Question

Determine the kinetic energy of the ball immediately after it is hit. (You must provide an answer before moving to the next part.) The kinetic energy of the ball immediately after it is hit is

Answer 1

The question is incomplete. Here is the complete question.

A baseball palyer hits a 5.1 oz baseball with an initial velocity of 140ft/sat an angle of 40° with the horizontal as shown. Determine

a) The kinetic energy of the ball immediately after it is hit

b) The kinetic energy of the ball when it reaches its maximum height

c) The maximum height above the ground reached by the ball.

Answer: a) KE = 131.64 J

b) KE = 0

c) h = 126 ft

Step-by-step explanation: Kinetic energy is the energy an object posses due to its motion. It can be calculated as
`KE=(1)/(2)mv^(2)`

a) Kinetic energy's unit is Joule. So, we have to transform ounce in kg and ft/s in m/s for the units to correspond:

m = 5.1(0.02835)

m = 0.1445 kg

v = 140 ft = 42.67 m/s

Then, kinetic energy is

`KE=(1)/(2)(0.1445)(42.67)^(2)`

KE = 131.64 J

Kinetic energy immediately after the ball is hit is 131.64 J.

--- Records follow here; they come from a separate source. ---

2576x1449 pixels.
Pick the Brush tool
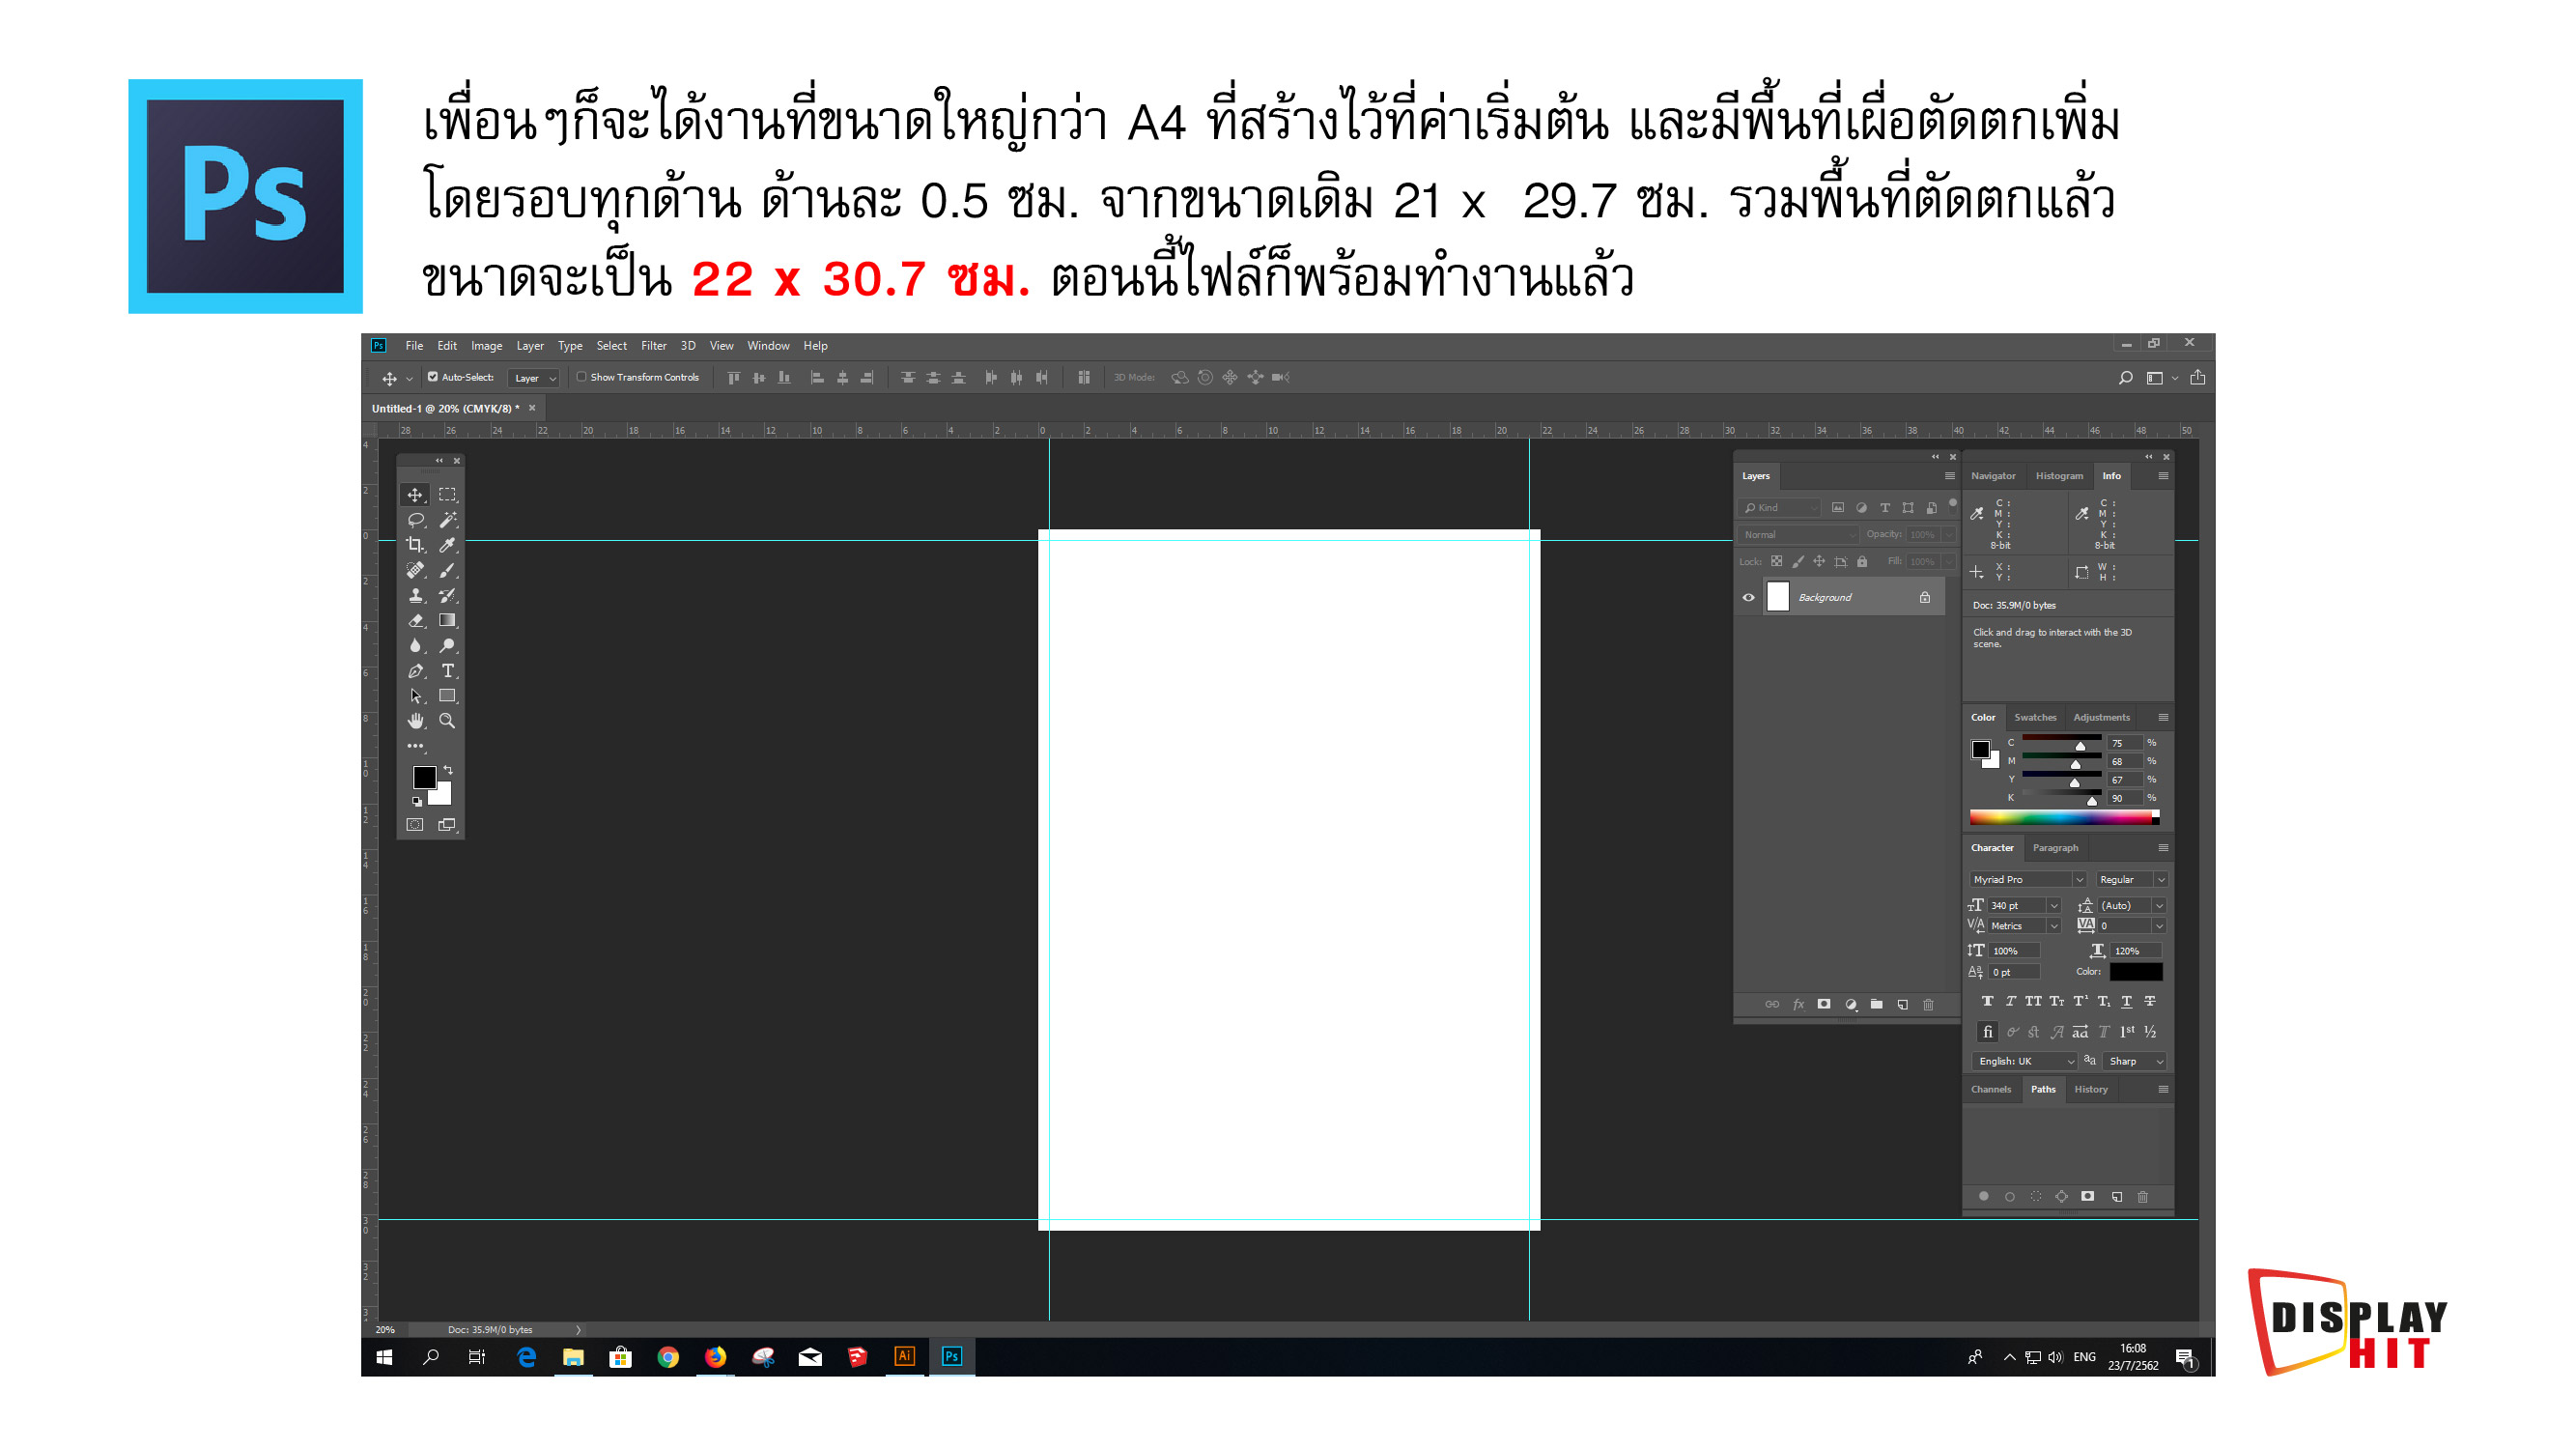pos(448,571)
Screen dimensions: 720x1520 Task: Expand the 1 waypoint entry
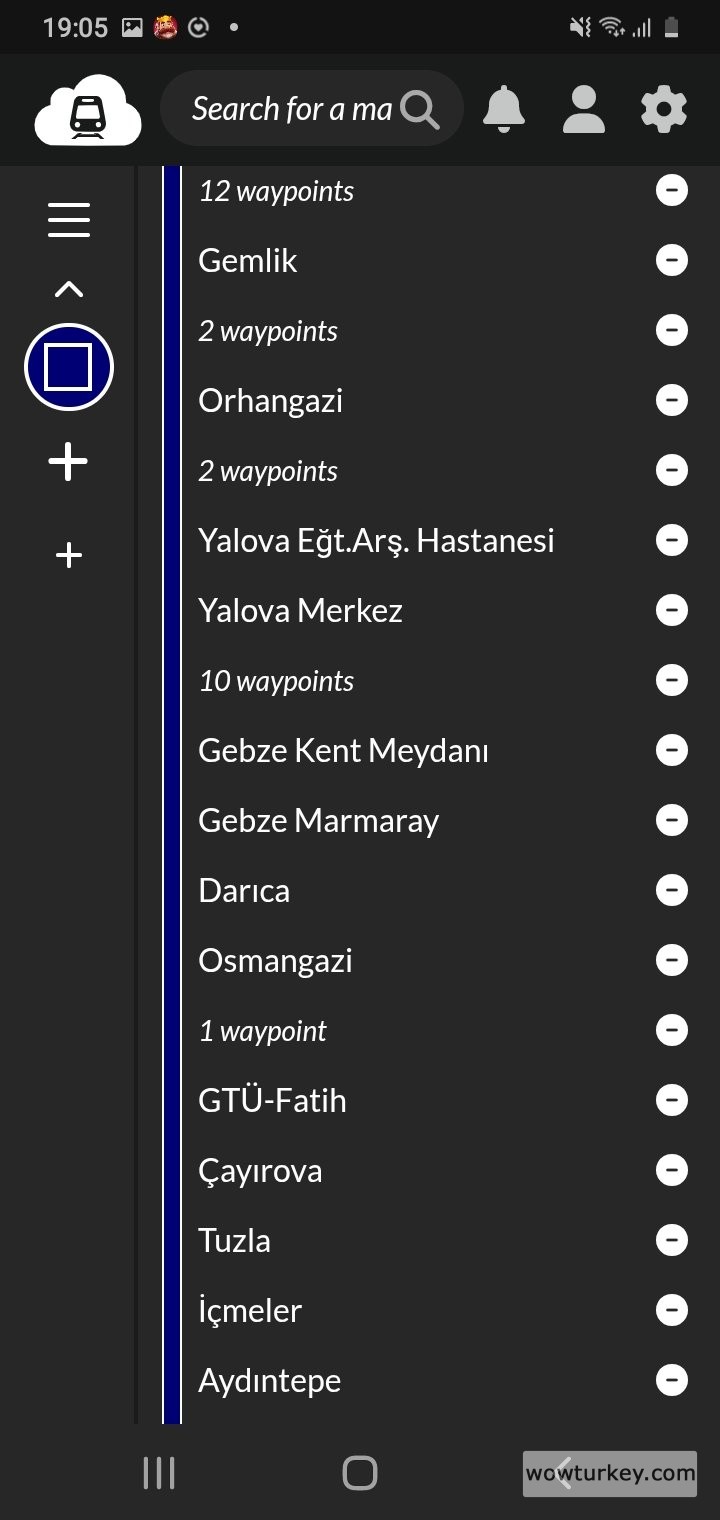[262, 1031]
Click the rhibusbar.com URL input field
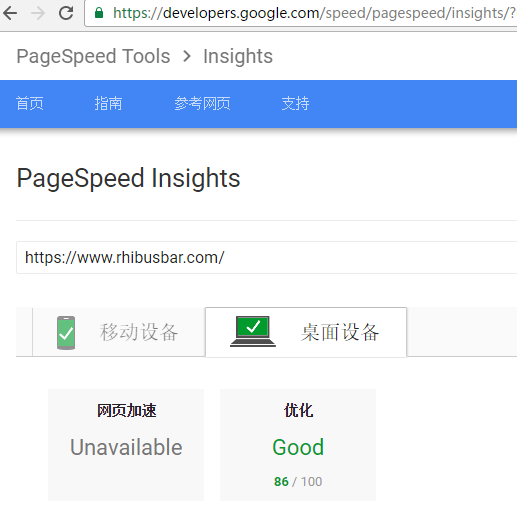 coord(267,258)
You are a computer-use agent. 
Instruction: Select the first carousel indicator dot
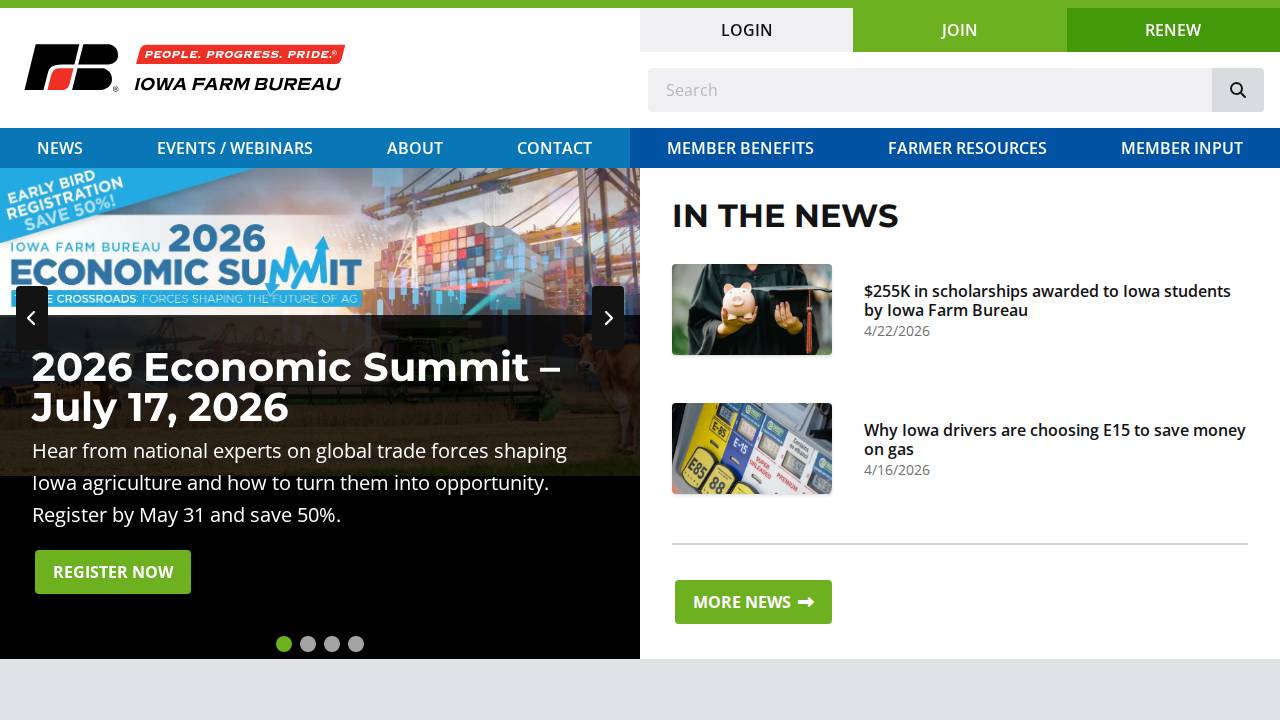click(x=284, y=644)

b) At its maximum height, the ball has its highest potential energy. Because of the law of conservation of energy, when potential energy is maximum, kinetic energy is minimum and vice-versa. So, at the maximum height, kinetic energy is 0.

c) This type of motion is projectile motion. The maximum height on a projectile motion can be determined by

`v_(y)^(2)=v_(0y)^(2)-2g\Delta y`

When h is maximum,
`v_(y)=0`

Velocity of the ball has an angle with the horizontal, so initial velocity at the y-axis is

`v_(0y)=v_(0)sin(\theta)`

Substituting and solving

`v_(y)^(2)=v_(0)^(2)sin^(2)(\theta)-2gh`

`0=(42.67)^(2)sin^(2)(40)-2(9.8)h`

`19.6h=(42.67)^(2)(0.643)^(2)`

`h=((1820.73)(0.4132))/(19.6)`

h = 38.4 m

Transforming into ft: h = 126 ft

The maximum height above the ground reached by hte ball is 126 feet.